→ **Testo di studio**
• • • • • • •
La diplomazia che si muove
Nel frattempo, a muoversi sono anche altri leader, così come la diplomazia israeliana. Ieri il presidente francese Emmanuel Macron è volato a Tel Aviv per esprimere il sostegno di Parigi e ribadire il suo diritto di difesa. Vanno evidenziati però anche altri due altri elementi del viaggio del capo dell’Eliseo. Il primo è l’avere voluto incontrare a Ramallah il presidente dell’Autorità nazionale palestinese, Abu Mazen, al quale ha detto che l’attacco di Hamas è stata una catastrofe anche per i civili palestinesi coinvolti nella guerra. Il secondo è stato invece il progetto di modificare gli obiettivi della coalizione internazionale anti Isis per combattere Hamas. L’ipotesi apre diversi punti interrogativi, ma è il segnale di come Macron voglia inserirsi in modo peculiare nella questione mediorientale.
Particolare anche la presa di posizione del presidente turco Recep Tayyip Erdogan, che in un messaggio alle Nazioni Unite ha detto che a Gaza sono in corso “massacri che hanno come obiettivi centri abitati, luoghi di preghiera, ospedali e scuole e che raggiungono il livello di genocidio”. Le durissime parole del Sultano si inseriscono in una partita più ampia. È chiaro l’interesse a ergersi quale leader del mondo islamico attraverso la questione palestinese, ma va anche detto che secondo il portale Middle East Eye il governo di Ankara avrebbe allontanato i leader di Hamas in Turchia, forse per non mostrare affinità con l’organizzazione.
• • • • • • •
→ **Consegna dell'esercizio**
Riporta il tratto del testo di studio che va da "La diplomazia che" a "nella questione mediorientale.", cambiando "Tel Aviv" in "Gerusalemme". L'elenco riportato qui proviene da un'altra fonte.

→ **Elenco dei dati**
• • • • • • •
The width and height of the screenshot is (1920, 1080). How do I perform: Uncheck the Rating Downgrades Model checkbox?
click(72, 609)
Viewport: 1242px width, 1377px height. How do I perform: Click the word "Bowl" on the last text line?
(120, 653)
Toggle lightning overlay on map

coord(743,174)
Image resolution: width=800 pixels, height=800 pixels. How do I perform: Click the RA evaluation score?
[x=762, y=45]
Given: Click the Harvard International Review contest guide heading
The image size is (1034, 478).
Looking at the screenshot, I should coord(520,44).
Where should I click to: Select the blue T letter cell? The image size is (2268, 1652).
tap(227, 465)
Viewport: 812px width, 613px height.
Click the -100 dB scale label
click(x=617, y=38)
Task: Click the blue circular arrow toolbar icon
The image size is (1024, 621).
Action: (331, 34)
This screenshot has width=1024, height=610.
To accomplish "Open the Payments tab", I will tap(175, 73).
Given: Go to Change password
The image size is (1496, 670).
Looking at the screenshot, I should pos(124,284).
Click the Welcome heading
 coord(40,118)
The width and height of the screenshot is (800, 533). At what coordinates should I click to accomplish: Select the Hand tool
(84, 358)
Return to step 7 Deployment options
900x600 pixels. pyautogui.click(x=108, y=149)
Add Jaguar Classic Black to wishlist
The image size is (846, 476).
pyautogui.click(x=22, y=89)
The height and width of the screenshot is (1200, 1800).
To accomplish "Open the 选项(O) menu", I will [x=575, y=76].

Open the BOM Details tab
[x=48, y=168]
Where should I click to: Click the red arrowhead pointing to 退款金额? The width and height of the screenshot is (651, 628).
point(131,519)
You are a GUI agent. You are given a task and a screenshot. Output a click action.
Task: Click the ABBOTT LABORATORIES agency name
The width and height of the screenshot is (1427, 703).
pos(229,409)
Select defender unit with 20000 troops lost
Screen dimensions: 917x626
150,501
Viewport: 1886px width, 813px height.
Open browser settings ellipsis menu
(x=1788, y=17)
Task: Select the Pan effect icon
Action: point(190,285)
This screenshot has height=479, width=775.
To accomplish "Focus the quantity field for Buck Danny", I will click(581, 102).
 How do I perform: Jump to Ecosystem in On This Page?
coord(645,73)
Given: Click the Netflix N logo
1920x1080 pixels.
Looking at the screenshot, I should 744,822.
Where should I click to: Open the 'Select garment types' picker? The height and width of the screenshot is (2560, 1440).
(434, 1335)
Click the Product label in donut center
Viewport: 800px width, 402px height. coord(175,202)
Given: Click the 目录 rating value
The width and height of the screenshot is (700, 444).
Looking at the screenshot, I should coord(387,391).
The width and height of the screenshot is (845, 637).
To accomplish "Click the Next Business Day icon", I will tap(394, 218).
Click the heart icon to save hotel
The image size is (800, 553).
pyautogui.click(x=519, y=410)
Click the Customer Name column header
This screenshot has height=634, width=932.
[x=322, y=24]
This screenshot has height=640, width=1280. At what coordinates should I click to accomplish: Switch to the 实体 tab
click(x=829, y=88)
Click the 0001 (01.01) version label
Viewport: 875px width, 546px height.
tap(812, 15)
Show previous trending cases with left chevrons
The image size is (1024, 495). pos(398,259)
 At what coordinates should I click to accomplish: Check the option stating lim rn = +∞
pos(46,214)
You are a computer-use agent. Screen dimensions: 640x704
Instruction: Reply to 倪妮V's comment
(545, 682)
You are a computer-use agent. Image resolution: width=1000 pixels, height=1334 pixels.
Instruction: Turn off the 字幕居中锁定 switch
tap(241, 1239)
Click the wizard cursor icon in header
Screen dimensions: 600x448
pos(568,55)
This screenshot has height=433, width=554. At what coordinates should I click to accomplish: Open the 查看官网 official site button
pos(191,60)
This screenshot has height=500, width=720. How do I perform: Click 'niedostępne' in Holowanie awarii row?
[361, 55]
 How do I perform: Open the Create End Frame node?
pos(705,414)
• • • • • • •
→ **La tua risposta**
La diplomazia che si muove
Nel frattempo, a muoversi sono anche altri leader, così come la diplomazia israeliana. Ieri il presidente francese Emmanuel Macron è volato a Gerusalemme per esprimere il sostegno di Parigi e ribadire il suo diritto di difesa. Vanno evidenziati però anche altri due altri elementi del viaggio del capo dell’Eliseo. Il primo è l’avere voluto incontrare a Ramallah il presidente dell’Autorità nazionale palestinese, Abu Mazen, al quale ha detto che l’attacco di Hamas è stata una catastrofe anche per i civili palestinesi coinvolti nella guerra. Il secondo è stato invece il progetto di modificare gli obiettivi della coalizione internazionale anti Isis per combattere Hamas. L’ipotesi apre diversi punti interrogativi, ma è il segnale di come Macron voglia inserirsi in modo peculiare nella questione mediorientale.